THIS APRIL SHOWERED US WITH HISTORY

(April may not always be "the cruelest month" for historians, but with the wind-down of the Civil War Sesquicentennial observance, this surely has been one of the busiest on record.  What follows is a modified version of a piece that the Ol' Bloviator did for TIME.COM on April 9, the 150th anniversary of Robert E. Lee's surrender at Appomattox.)

Confederate leaders may have believed they had built a unified nation when they framed a new government and sent their troops off to war with hearty assurances of a quick and glorious victory in 1861. Amid the centennial observance of these events, however, Robert Penn Warren would suggest that a sense of common southern identity had actually been "born" only on April 9, 1865, when "Lee handed Grant his sword" at Appomattox. Indeed, even in the wake of Fort Sumter, many enlistees had vowed to fight only "in defense of Virginia" or "my home state," and some even restricted their allegiances to "the loved ones who call upon me to defend their homes from pillage."

            The challenge of instilling new national loyalties in a population whose regional loyalties were in many cases still suspect loomed even more daunting because Confederate identity would have to be constructed on the fly. The delegates gathered in Montgomery in early February 1861  managed to draw up the constitutional and governing framework of the Confederate States of America in only five weeks, but in scarcely five more weeks, their brand new nation-state would be plunged into a war that many of them had persuaded their constituents--and perhaps even themselves--would never come.

Reluctant to acknowledge the hard truth of their own Vice-President Alexander Stephens's declaration that slavery was the fundamental "cornerstone" of their new nation's existence, Confederate propagandists were reduced to the none-too-compelling rationale that they were not actually repudiating the Union but seeking simply to restore what they saw as its founding principles of state sovereignty and federal restraint.  The Confederacy's identity and persona would thus be assembled from recycled components, largely appropriated from the nation its people had just abandoned and would soon be fighting. Not the least of these was a constitution that, save for a wrinkle or two, was basically a replica of the one that, until recently, Confederates had been swearing to honor and protect since 1789. Having co-opted the founding document of the nation they were leaving, they also seized on its founding father by placing a likeness of George Washington on the Great Seal of the Confederacy as well as on its currency, bonds, and postage stamps. Finally, in the "Stars and Bars," with its circle of white stars on a blue field surrounded by bands of red and white, the Confederates adopted a national flag whose pronounced resemblance to "the Stars and Stripes" quickly proved it unsuitable for the battlefield.  In view of all this symbolic copycatting, the number of southerners who actually continued to celebrate July 4th well into the hostilities seems a bit less surprising.
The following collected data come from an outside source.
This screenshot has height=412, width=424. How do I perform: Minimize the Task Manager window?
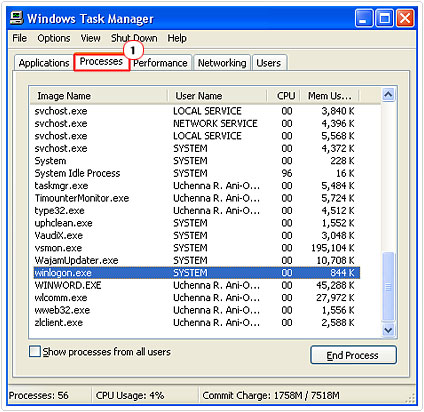coord(364,18)
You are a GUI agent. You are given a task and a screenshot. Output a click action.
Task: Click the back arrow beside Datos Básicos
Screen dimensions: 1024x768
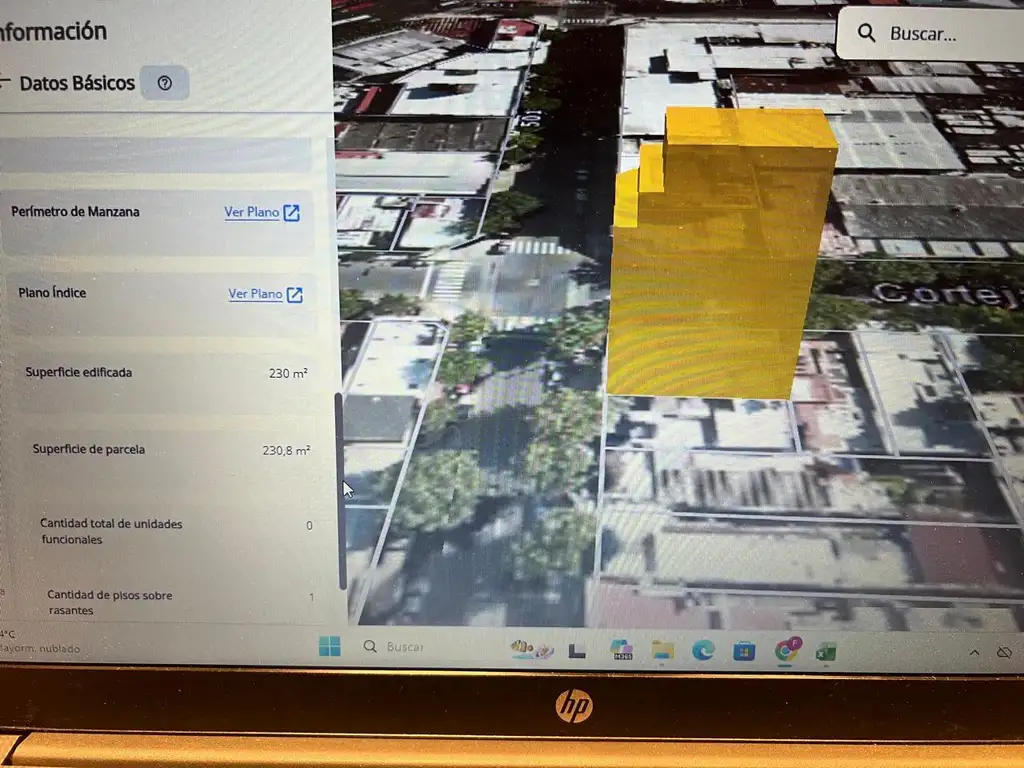pyautogui.click(x=4, y=82)
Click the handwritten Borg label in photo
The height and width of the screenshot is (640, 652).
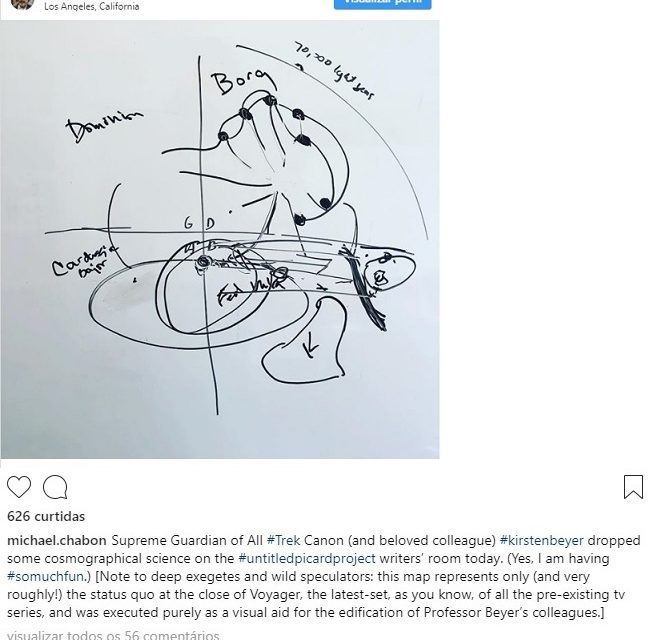coord(243,81)
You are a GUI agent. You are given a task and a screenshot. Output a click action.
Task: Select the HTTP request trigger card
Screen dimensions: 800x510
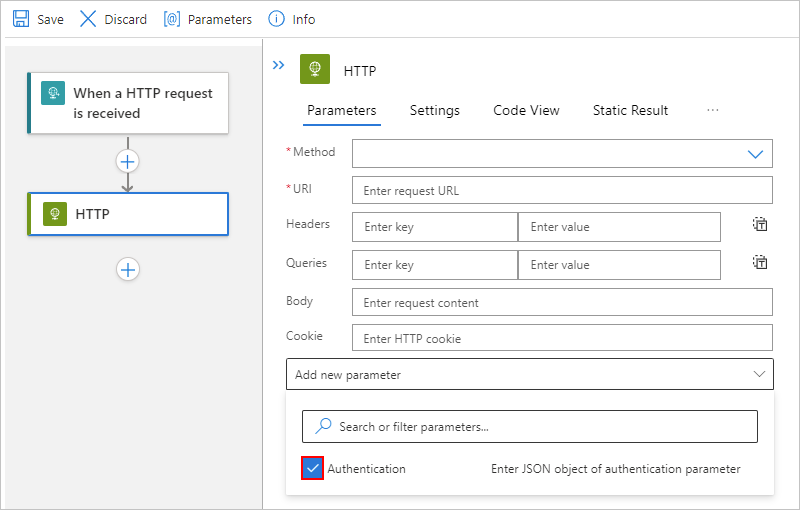tap(128, 103)
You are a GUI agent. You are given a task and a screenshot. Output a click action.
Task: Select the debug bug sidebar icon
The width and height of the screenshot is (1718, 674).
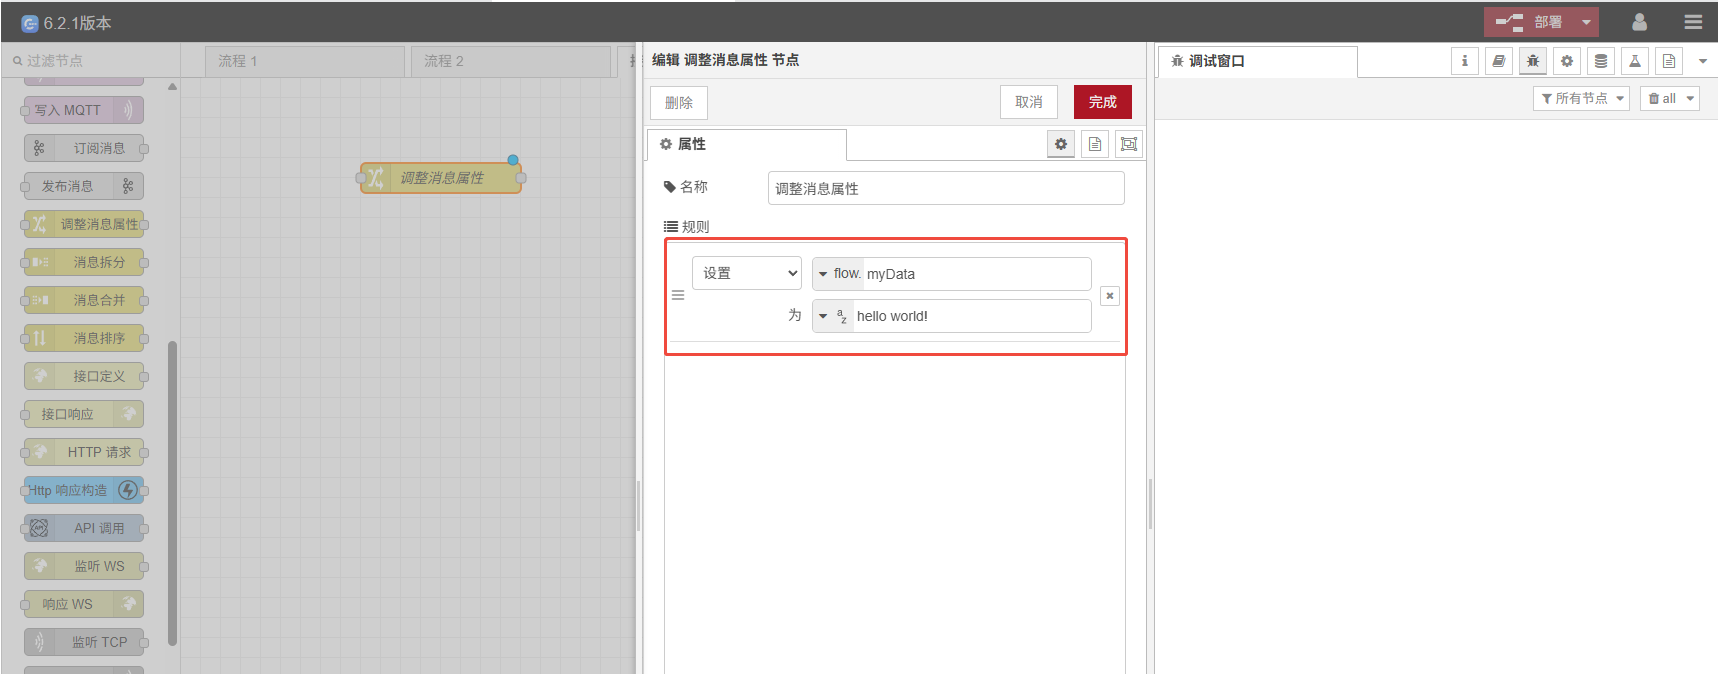coord(1533,61)
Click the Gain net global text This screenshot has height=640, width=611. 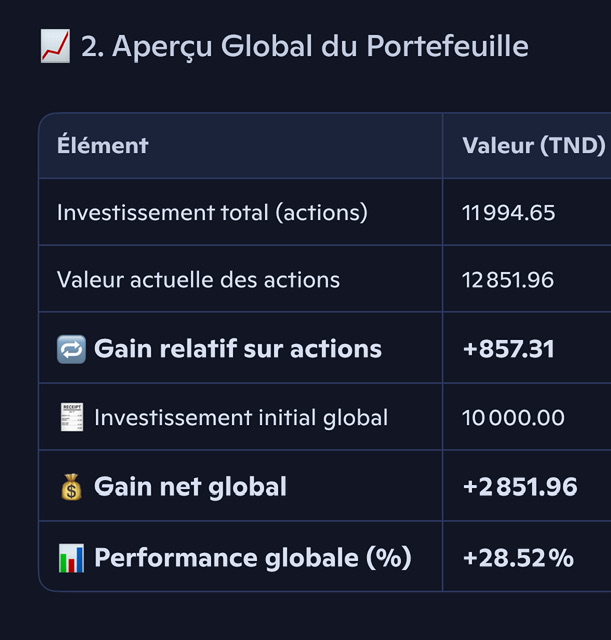(190, 487)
Although secessionist firebrands like Henry Lewis Benning had led their fellow southerners out of the Union under the banner of "state rights," their new government was actually no more a "confederacy"(and perhaps even less so) than their old one, but rather the "consolidated Republic" dominated by slaveholders that Benning had envisioned from the start. Even early on, when the military effort was going well, the exigencies of wartime demanded centralized control of production and distribution, leading quickly to complaints over shortages, inefficiency, and corruption.  Further inflamed by obstructionist politicians like Georgia's Joseph E. Brown, Confederate critics would grow exponentially more strident and intemperate as the tide of war turned.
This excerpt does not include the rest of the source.